Index
The Bundestag is made up of the elected representatives of the German people. In principle elections to the Bundestag are proportionally representative, with each party’s share of the vote in the election reflecting the number of seats it occupies in the parliament. But the electoral system also contains elements of majority voting: citizens cast a first vote for a candidate in a constituency and a second vote for a party’s state list. The Bundestag normally has 598 members by law, but this number has recently been significantly higher due to a system of so-called “overhang mandates” and “balancing mandates”. The plan is to amend the law to change this system, thereby ensuring that the number of parliamentarians is limited in future. One requirement for entry into parliament is the so-called five per cent hurdle: parties only sit in parliament if they win at least five per cent of the national vote.
The Bundestag is the German parliament. Its elected representatives are organized in parliamentary parties and select a President from among them. It is the function of the Bundestag to elect the Federal Chancellor and keep him in office through support for his policies. The members of parliament can relieve the Chancellor of his duties by denying him their confidence, as do other parliaments. Nor does it make any great difference that in Germany the Chancellor is elected, whereas in Great Britain and other parliamentary democracies he is appointed by the head of state. In other parliamentary democracies, a party leader who can rely on a parliamentary majority is always appointed head of government.
The second major function of the elected representatives in the Bundestag is to pass legislation.
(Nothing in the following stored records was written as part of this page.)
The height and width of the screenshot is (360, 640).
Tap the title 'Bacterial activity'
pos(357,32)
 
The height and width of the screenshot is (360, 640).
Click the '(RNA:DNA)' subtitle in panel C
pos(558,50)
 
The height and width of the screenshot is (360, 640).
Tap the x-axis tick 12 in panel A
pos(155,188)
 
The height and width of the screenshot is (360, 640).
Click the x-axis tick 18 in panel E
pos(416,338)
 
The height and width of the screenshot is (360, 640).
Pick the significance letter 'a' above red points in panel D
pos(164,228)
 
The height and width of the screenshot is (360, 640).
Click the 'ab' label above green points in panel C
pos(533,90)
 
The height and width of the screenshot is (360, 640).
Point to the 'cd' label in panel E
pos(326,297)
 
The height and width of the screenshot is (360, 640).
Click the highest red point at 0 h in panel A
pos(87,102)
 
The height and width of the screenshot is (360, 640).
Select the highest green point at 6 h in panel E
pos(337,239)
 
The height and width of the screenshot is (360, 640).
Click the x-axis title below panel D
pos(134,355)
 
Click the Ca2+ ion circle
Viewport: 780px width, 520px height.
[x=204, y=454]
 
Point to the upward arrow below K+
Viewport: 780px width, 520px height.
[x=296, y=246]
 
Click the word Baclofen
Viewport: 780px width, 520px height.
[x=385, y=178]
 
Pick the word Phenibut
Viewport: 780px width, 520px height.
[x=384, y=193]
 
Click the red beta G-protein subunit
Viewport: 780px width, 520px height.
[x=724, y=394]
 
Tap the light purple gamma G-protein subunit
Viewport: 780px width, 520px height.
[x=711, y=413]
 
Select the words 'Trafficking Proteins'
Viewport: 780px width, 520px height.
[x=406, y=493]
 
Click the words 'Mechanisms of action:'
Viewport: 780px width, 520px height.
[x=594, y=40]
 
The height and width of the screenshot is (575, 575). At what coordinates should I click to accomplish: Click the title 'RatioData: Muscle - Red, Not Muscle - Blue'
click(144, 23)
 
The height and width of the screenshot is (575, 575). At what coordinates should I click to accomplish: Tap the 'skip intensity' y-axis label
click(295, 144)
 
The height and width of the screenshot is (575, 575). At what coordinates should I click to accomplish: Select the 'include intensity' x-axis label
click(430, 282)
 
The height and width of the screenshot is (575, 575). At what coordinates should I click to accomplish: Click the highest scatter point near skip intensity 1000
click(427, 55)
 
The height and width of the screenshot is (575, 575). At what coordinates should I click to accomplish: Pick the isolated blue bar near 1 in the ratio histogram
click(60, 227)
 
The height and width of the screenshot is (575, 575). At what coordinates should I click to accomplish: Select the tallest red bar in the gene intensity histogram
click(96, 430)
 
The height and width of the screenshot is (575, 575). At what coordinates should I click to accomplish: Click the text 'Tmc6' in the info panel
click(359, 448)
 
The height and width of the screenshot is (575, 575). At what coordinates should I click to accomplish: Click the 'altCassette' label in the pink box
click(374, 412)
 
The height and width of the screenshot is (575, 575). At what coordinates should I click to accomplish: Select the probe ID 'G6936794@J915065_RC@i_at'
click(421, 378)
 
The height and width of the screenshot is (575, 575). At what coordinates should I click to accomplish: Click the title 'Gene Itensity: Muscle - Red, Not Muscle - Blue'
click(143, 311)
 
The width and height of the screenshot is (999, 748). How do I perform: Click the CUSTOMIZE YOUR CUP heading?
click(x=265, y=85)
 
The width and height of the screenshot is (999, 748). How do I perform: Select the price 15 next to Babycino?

Here, again, the Bundestag is similar to parliaments in other parliamentary democracies in that it for the most part enacts bills proposed by the Federal Government. The Bundestag however, which resides in the Reichstag building in Berlin, is less like the debating parliament typified by British parliamentary culture and corresponds far more closely to the US type of so-called working parliament. The Bundestag’s expert parliamentary committees discuss the bills introduced to Parliament in detail.
The Bundestag’s expert Parliamentary Committees discuss the bills introduced to Parliament in great detail. Here, the activities of the Bundestag resemble to some extent Congress in the USA, the prototype of a working parliament. The third major function of the Bundestag is to keep a check on the government’s work. It is the opposition that fulfills the function of monitoring the work of government in a manner visible to the general public. A less evident, but no less effective form of control is carried out by the members of parliament of the governing parties, who behind closed doors ask the government representatives critical questions.